Мы не располагаем прямыми свидетельствами того, что Платон принимал посвящение в Элевсине. Однако в VII письме (333 е), говоря об убийцах своего друга Диона, который очень недолгое время правил в Сиракузах, он пишет, что с Дионом этих людей связывали не общие занятия философией, а узы обычного приятельства, возникающие из совместных посвящений в [Элевсинские. — Д.Л. мистерии. Таким образом, Дион и его убийцы принадлежали к обоим сообществам. Тот и другой путь казались им вполне достойными и естественными. Вот в подобном ключе Платон рекомендует своим сицилийским друзьям религиозное восприятие мистерий.

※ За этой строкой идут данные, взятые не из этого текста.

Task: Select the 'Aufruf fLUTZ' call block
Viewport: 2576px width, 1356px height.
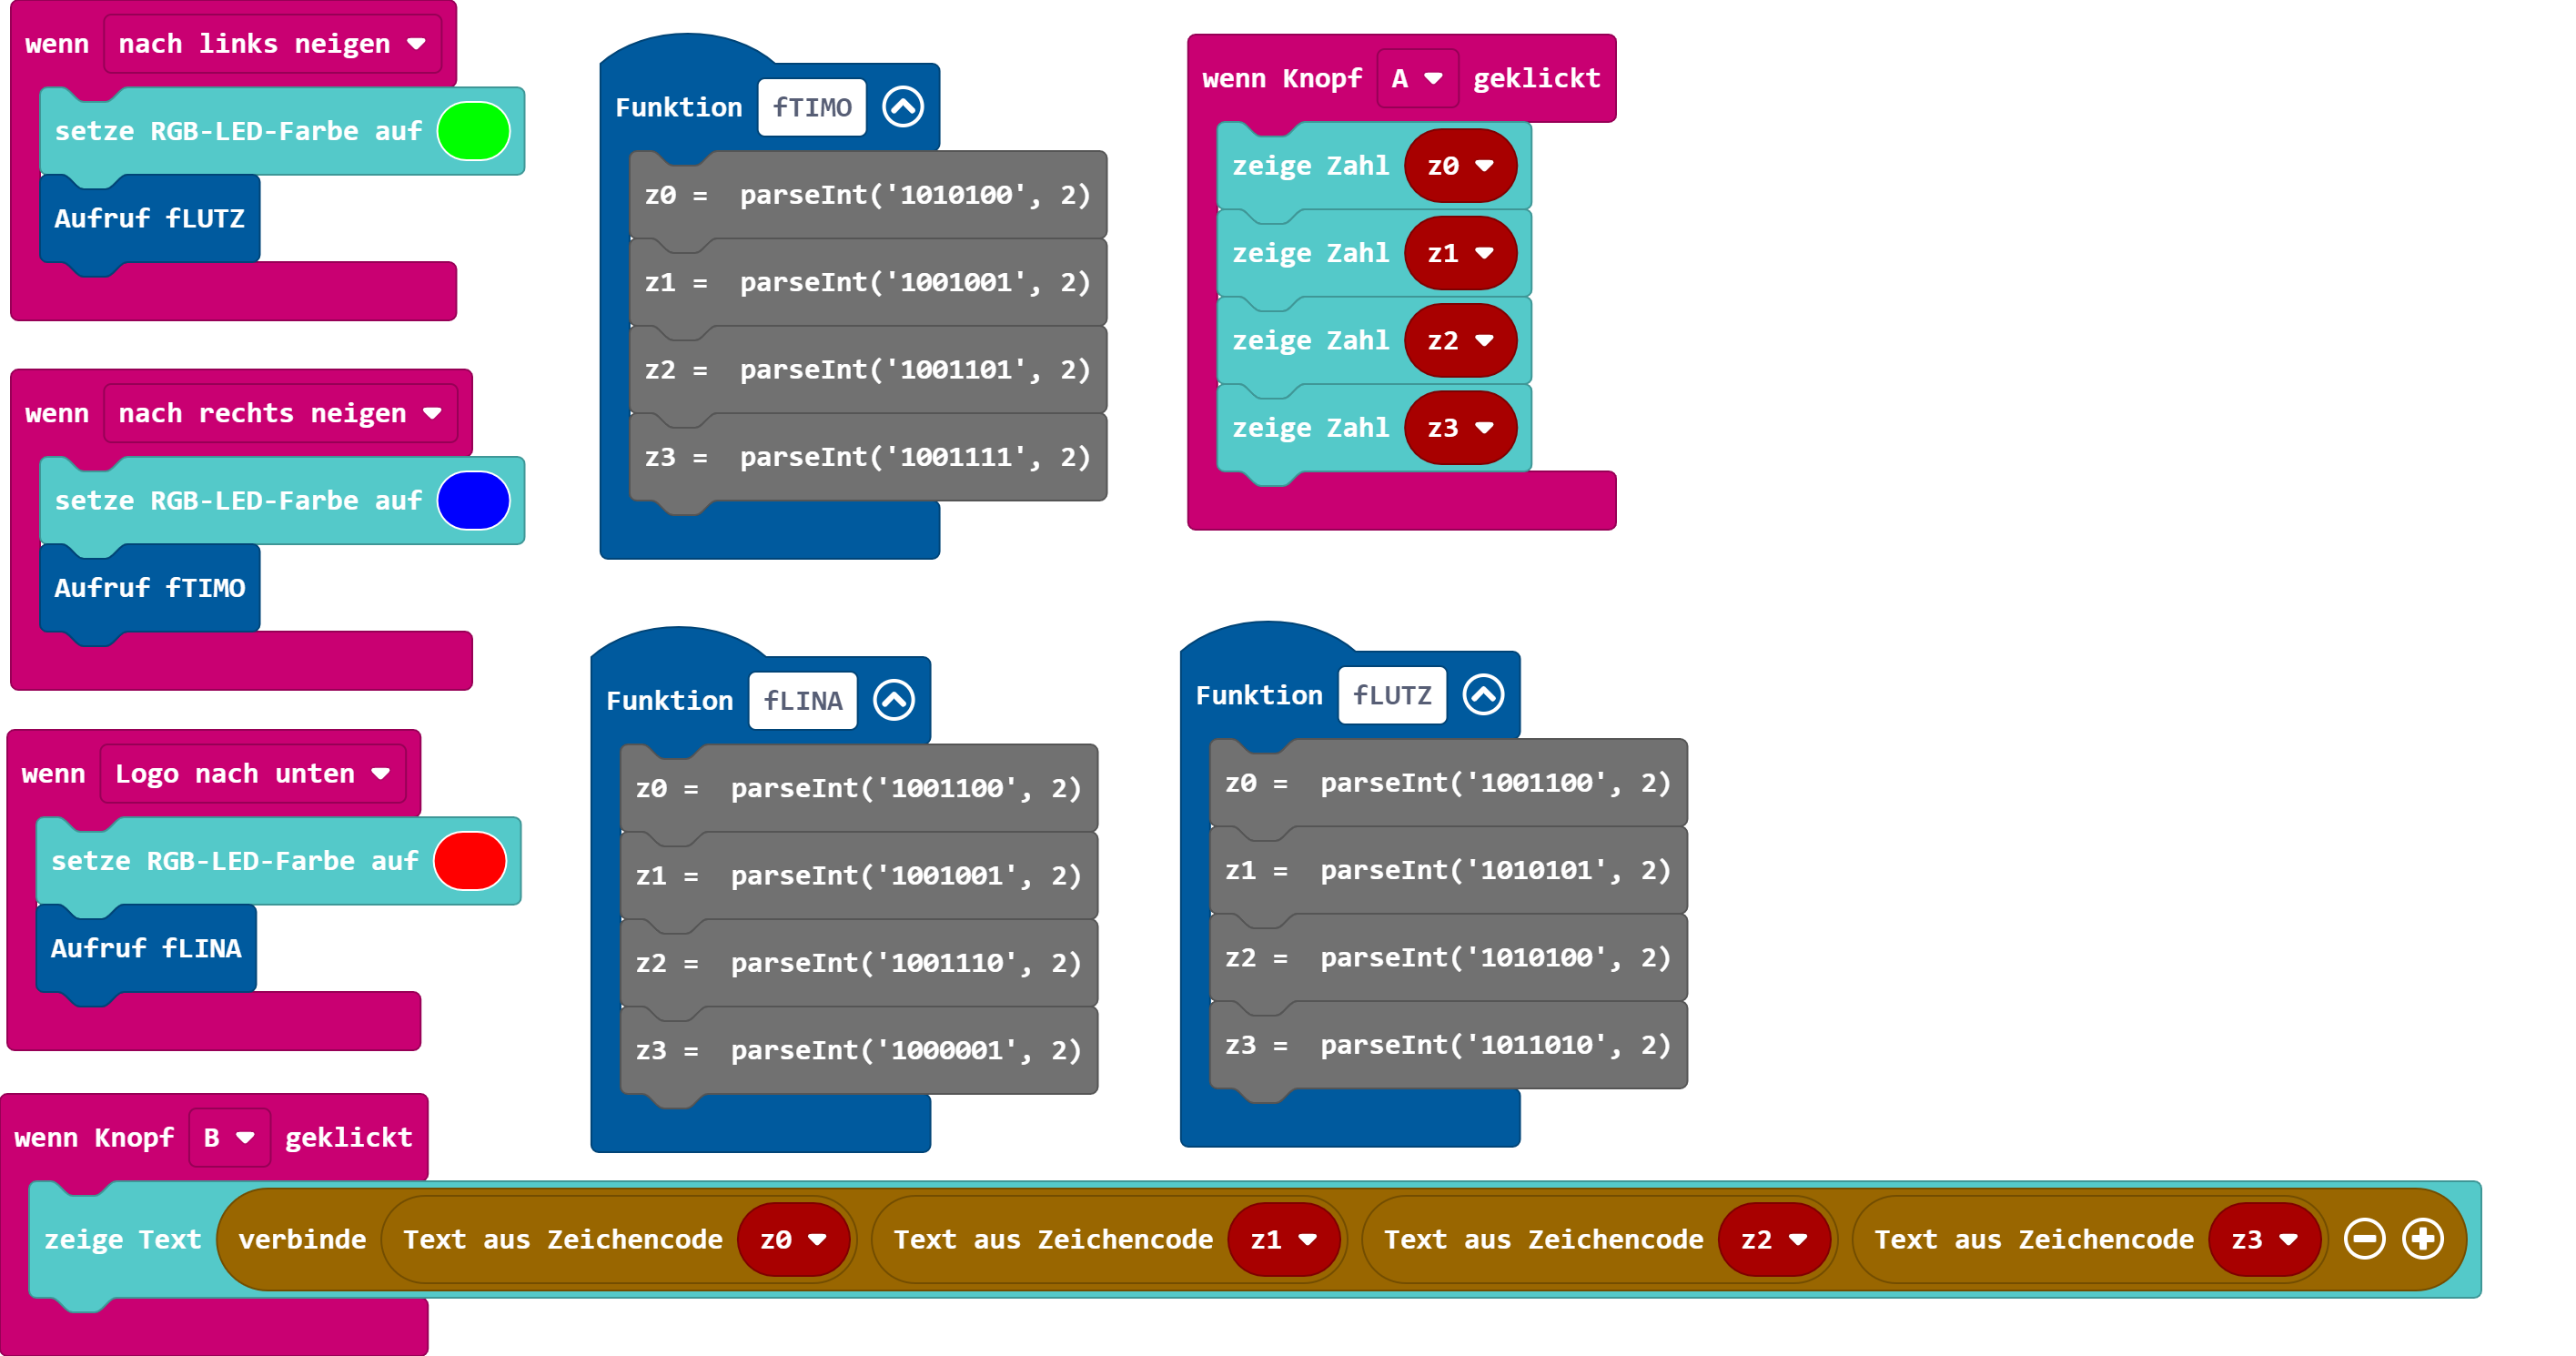Action: click(x=149, y=219)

Формально Платонова философия схожа с этими таинствами уже в силу своей предназначенности для узкого круга избранных, о чем он говорит в VII письме, полемизируя с каким-то посланием Дионисия II: "Вот что вообще я хочу сказать обо всех, кто уже написал или собирается писать и кто заявляет, что они знают, над чем я работаю, так как либо были моими слушателями, либо услыхали об этом от других, либо, наконец, дошли до этого сами: по моему убеждению, они в этом деле ничего не смыслят. У меня самого по этим вопросам нет никакой записи и никогда не будет. Это не может быть выражено в словах, как остальные науки; только если кто постоянно занимается этим делом и слил с ним всю свою жизнь, у него внезапно, как свет, засиявший от искры огня, возникает в душе это сознание и само себя там питает. И вот что еще я знаю: написанное и сказанное было бы наилучшим образом сказано мной; но я знаю также, что написанное плохо причинило бы мне сильнейшее огорчение. Если бы мне показалось, что следует написать или сказать это в понятной для многих форме, что более прекрасного могло быть сделано в моей жизни, чем принести столь великую пользу людям, раскрыв всем в письменном виде сущность вещей? Но я думаю, что подобная попытка не явилась бы благом для людей, исключая очень немногих, которые и сами при малейшем указании способны все это найти; что же касается остальных, то одних это совсем неуместно преисполнило бы несправедливым презрением [к философии], а других — высокой, но пустой надеждой, что они научились чему-то важному"{1} (341 с — е).
Для людей же, которые не подвергают себя столь суровому философскому воспитанию, говорит Платон, мистерии и их учение о загробном суде суть надежные провожатые души. Так, он советует сицилийским друзьям: "Воистину надлежит следовать древнему и священному учению, согласно которому душа наша бессмертна и, кроме того, после освобождения своего от тела подлежит суду и величайшей каре и воздаянию. Поэтому надо считать, что гораздо меньшее зло — претерпевать великие обиды и несправедливости, чем их причинять" (VII, 335 а). Этот пафос пронизывает все труды Платона от "Апологии Сократа" до "Законов". Во второй речи "Апологии" Сократ ближе к концу объясняет, почему он не считает смерть худшим из зол: "…если смерть есть как бы переселение отсюда в другое место и если правду говорят, будто бы там все умершие: то есть ли что-нибудь лучше этого, о мужи судьи? В самом деле, если прибудешь в Аид, освободившись вот от этих так называемых судей, и найдешь там судей настоящих, тех, что, говорят, судят в Аиде, <…> — разве это будет плохое переселение? А чего бы не дал всякий из вас за то, чтобы быть с Орфеем, Мусеем, Гесиодом, Гомером! Что меня касается, то я желаю умереть много раз, если все это правда; для кого другого, а для меня было бы удивительно вести там беседы <…>. И наконец, самое главное — это проводить время в том, чтобы распознавать и разбирать тамошних людей точно так же, как здешних, а именно, кто из них мудр <…> было бы несказанным блаженством"{2} (40 е-41 с).